Some Icelandic tourism companies are offering customers to pay for their tours in foreign currencies if they pay with a credit card this summer. Credit card company Kortathjónustan first enabled companies to offer this service in 2007.
“Some tourism companies have loans in euros. The tourist industry advertises the price of its tours in euros and other foreign currencies on their websites,” managing director of Kortathjónustan Jóhannes Ingi Kolbeinsson told Fréttabladid.
“When a tourist comes to Iceland, he or she doesn’t know what has been happening with the ISK and just wants to have the tariffs in euros and pay with a credit card,” Kolbeinsson added.
Whale watching company North Sailing in Húsavík—Iceland’s “whale watching capital” in the northeast of the country—is one of the companies that will be offering this service in summer.

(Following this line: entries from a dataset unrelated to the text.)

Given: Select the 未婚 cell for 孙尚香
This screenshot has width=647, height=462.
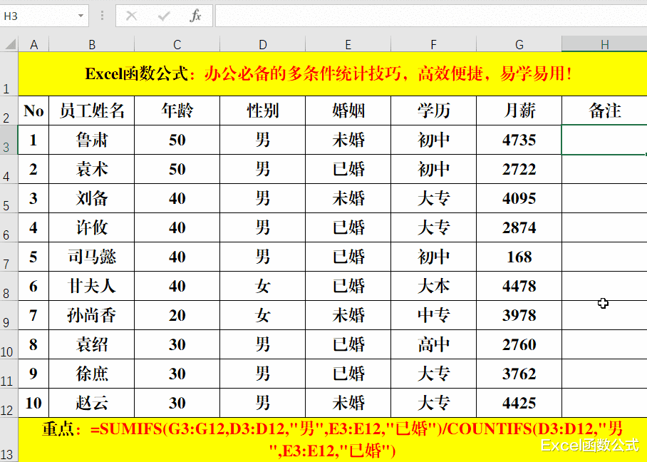Looking at the screenshot, I should 348,315.
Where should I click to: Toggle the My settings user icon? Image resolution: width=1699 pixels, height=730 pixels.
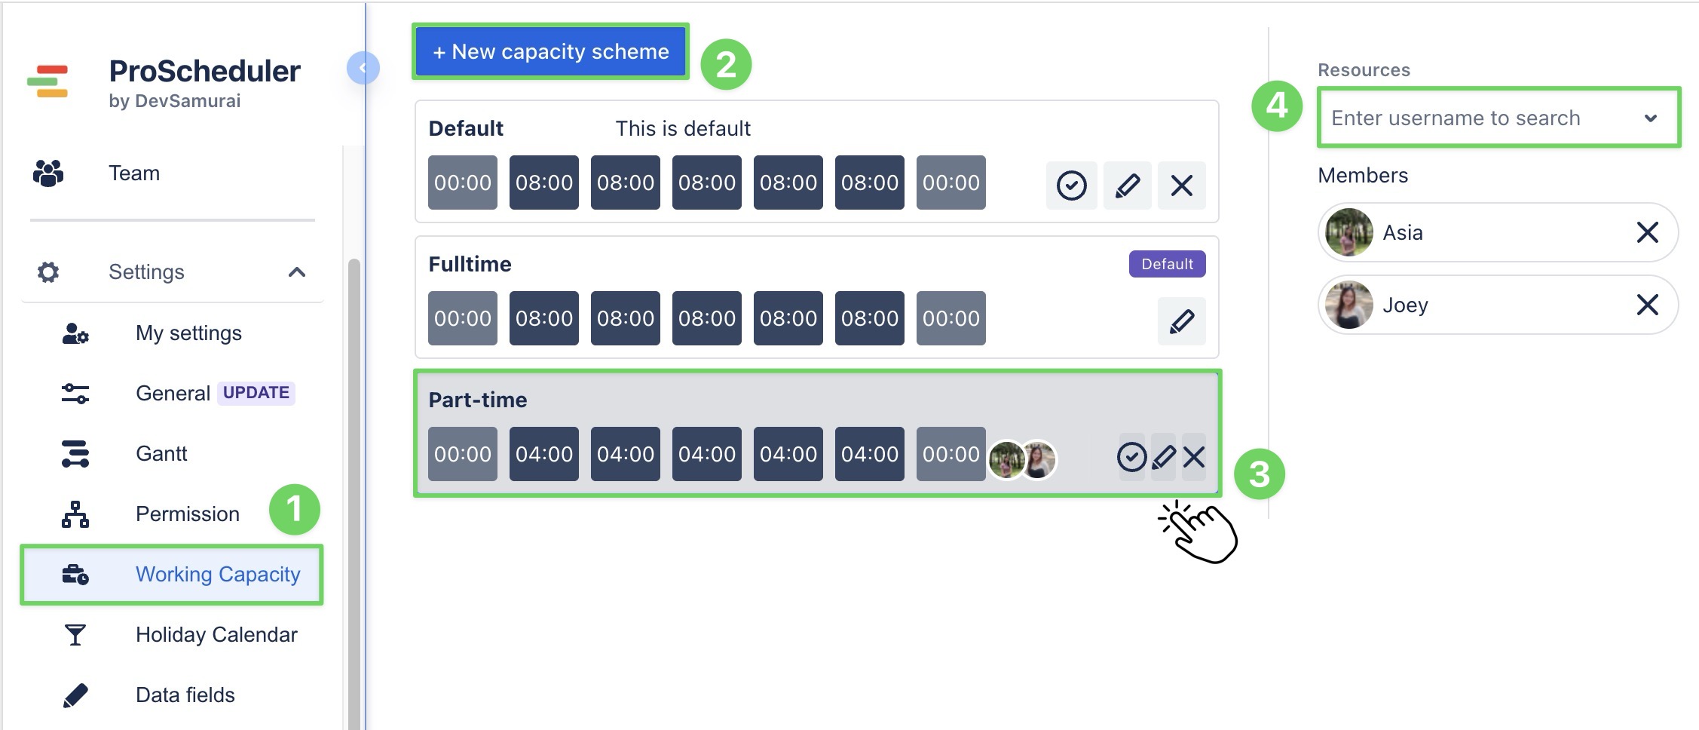click(75, 333)
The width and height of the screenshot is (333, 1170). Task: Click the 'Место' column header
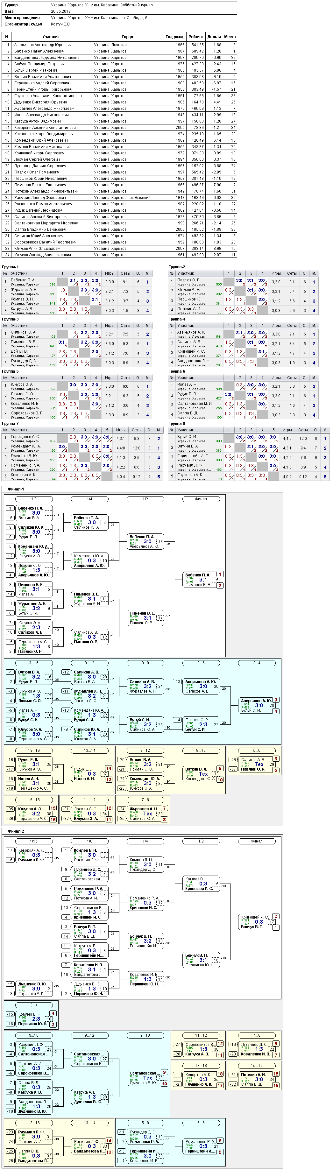(230, 37)
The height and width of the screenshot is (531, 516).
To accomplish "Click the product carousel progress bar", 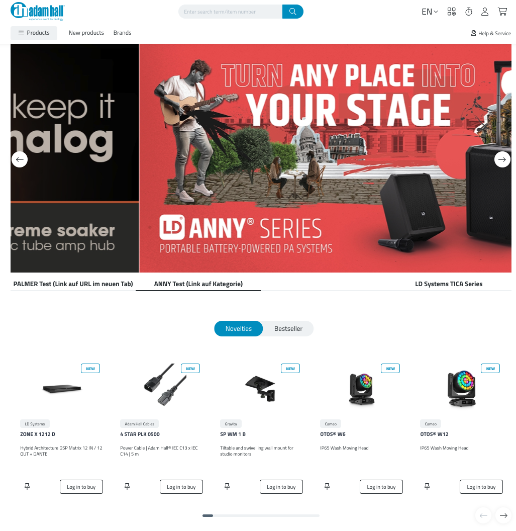I will click(261, 515).
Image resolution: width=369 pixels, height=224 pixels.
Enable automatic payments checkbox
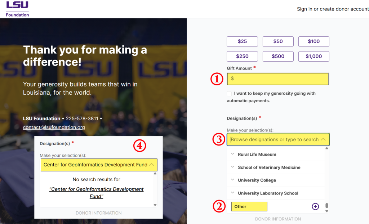tap(229, 94)
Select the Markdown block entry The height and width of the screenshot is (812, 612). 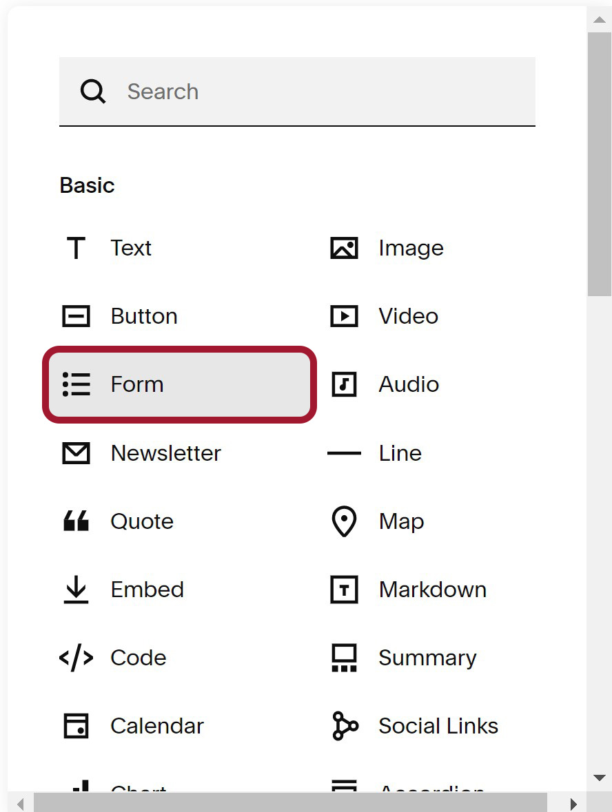(x=409, y=590)
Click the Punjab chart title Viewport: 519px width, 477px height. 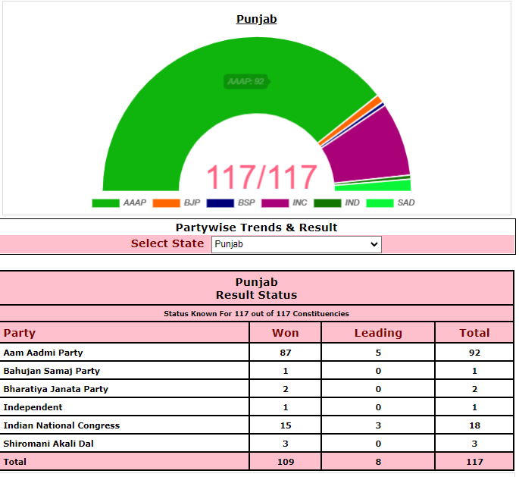256,19
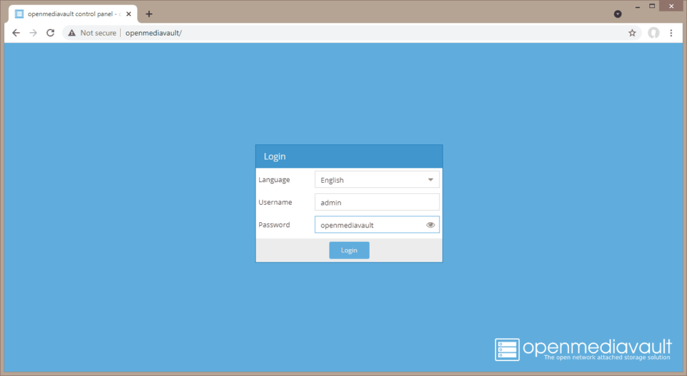Click the address bar URL openmediavault/

coord(154,33)
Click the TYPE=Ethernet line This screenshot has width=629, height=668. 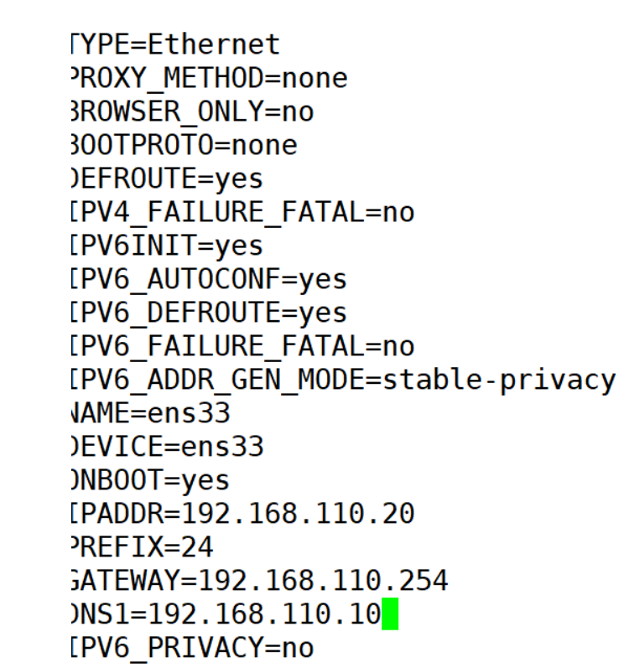[175, 44]
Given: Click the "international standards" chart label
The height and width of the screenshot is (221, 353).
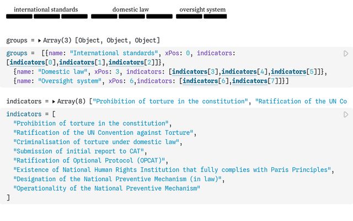Looking at the screenshot, I should 46,9.
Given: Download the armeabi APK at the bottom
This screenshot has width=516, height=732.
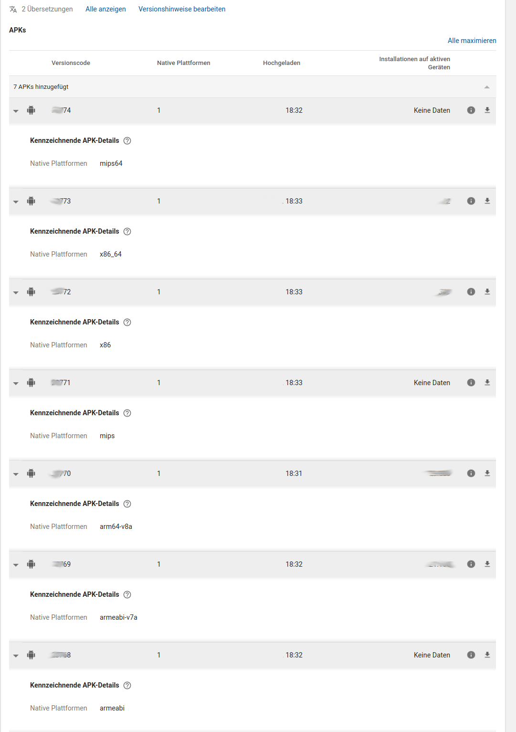Looking at the screenshot, I should point(487,655).

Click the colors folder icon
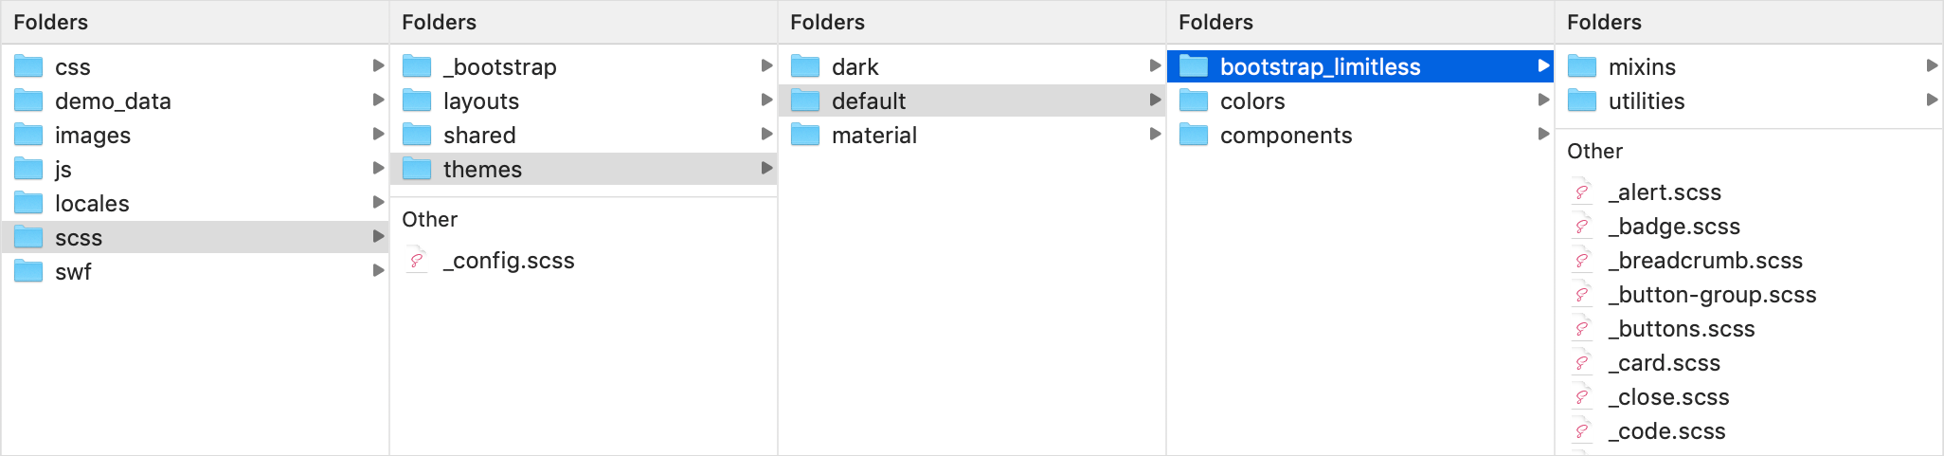click(x=1194, y=100)
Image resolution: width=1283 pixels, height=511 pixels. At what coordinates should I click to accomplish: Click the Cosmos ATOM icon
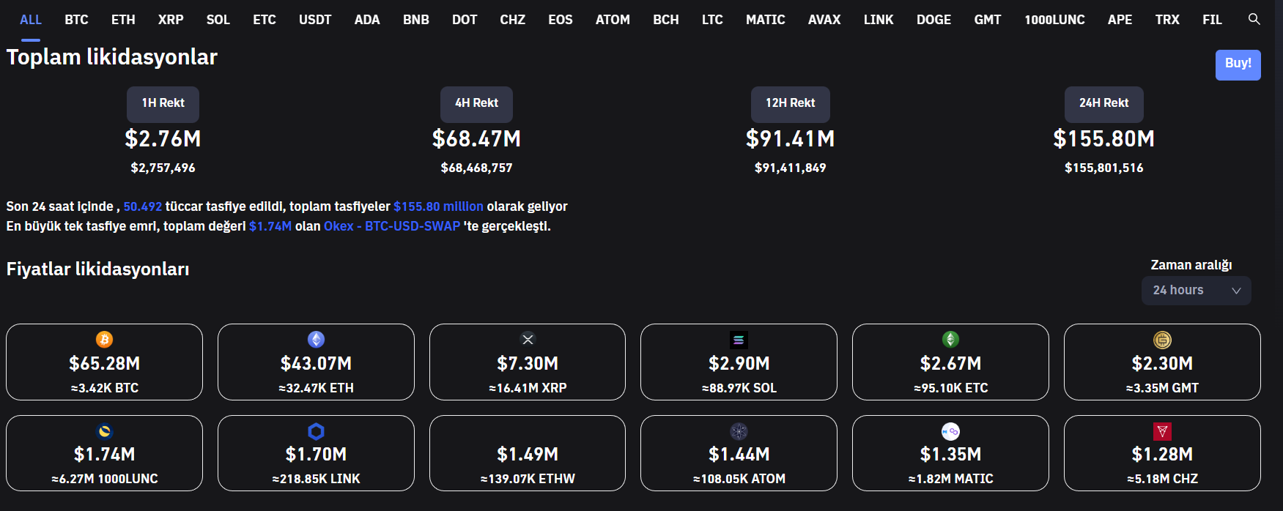(x=739, y=431)
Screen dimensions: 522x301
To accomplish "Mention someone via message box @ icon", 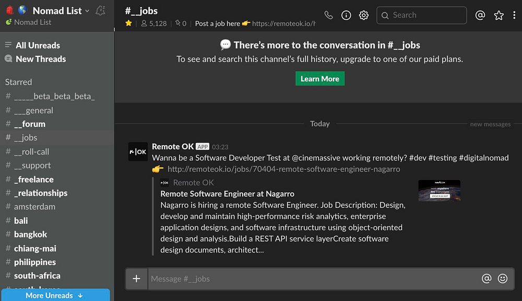I will (x=487, y=279).
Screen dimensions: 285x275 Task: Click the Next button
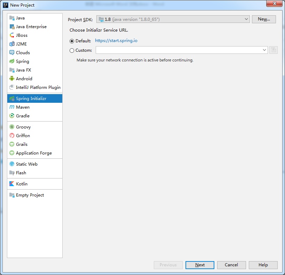[200, 265]
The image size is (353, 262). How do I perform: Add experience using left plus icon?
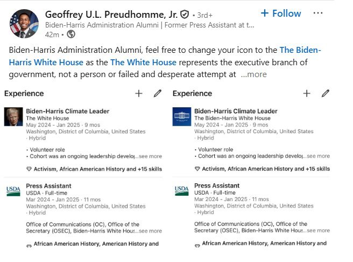point(139,93)
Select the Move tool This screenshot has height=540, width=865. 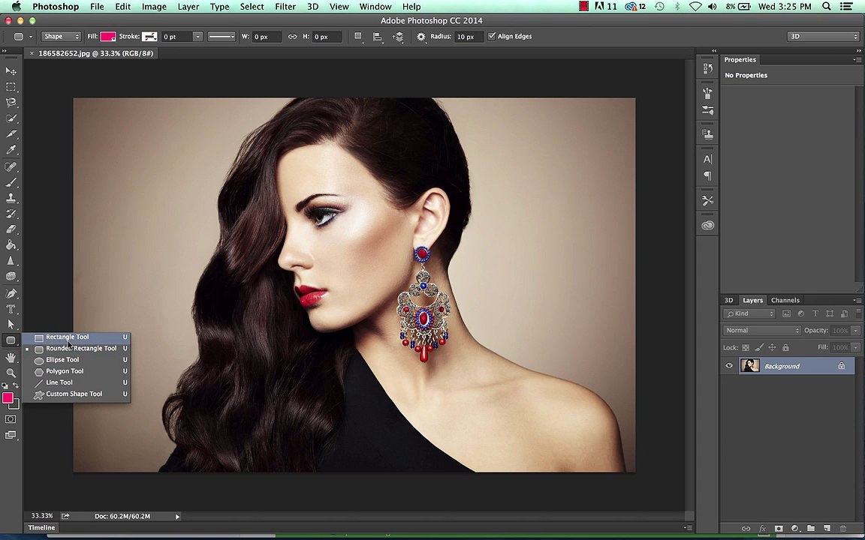point(11,71)
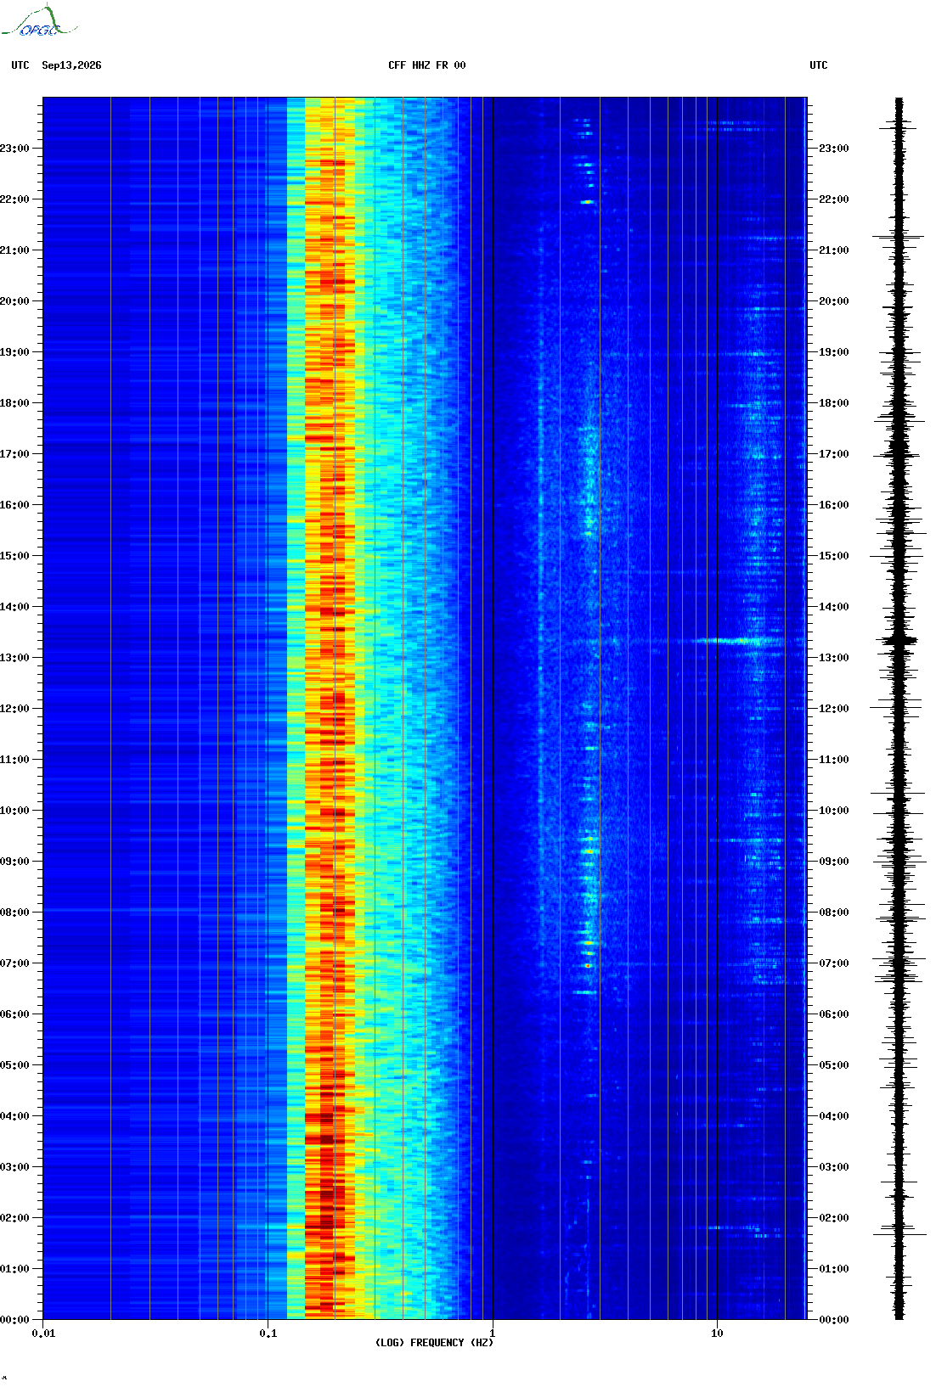
Task: Select the 13:00 tick on the left time axis
Action: coord(14,658)
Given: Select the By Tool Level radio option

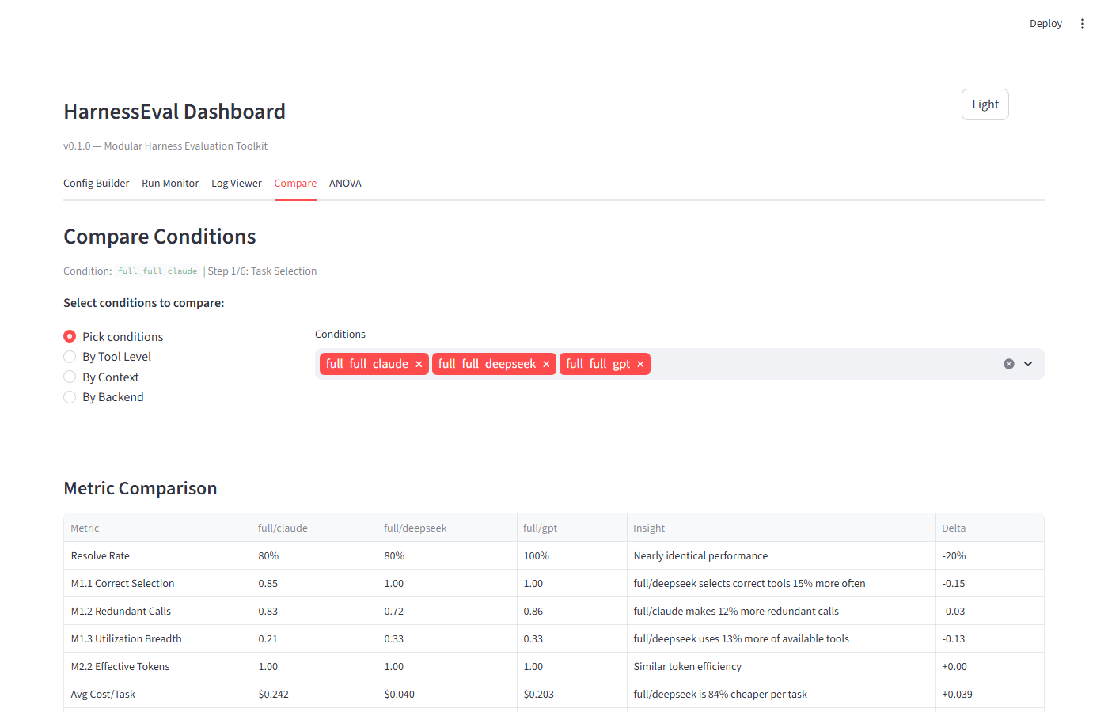Looking at the screenshot, I should 70,356.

Managing director of North Sailing Hördur Sigurbjarnarson said customers can pay with the currency of their choice but the main emphasis will be on euros. “It is first and foremost convenient for tourists but also for companies that have loans in foreign currencies.”
“In the past few years we have been taking loans in foreign currencies rather than the ISK like most other companies and therefore it is a welcome change to be able to charge for our service in a currency other than the ISK,” Sigurbjarnarson added.
Another company taking advantage of this new opportunity is Katla Travel. One of the company’s owners Pétur Óskarsson said Katla Travel only uses the ISK for paying salaries.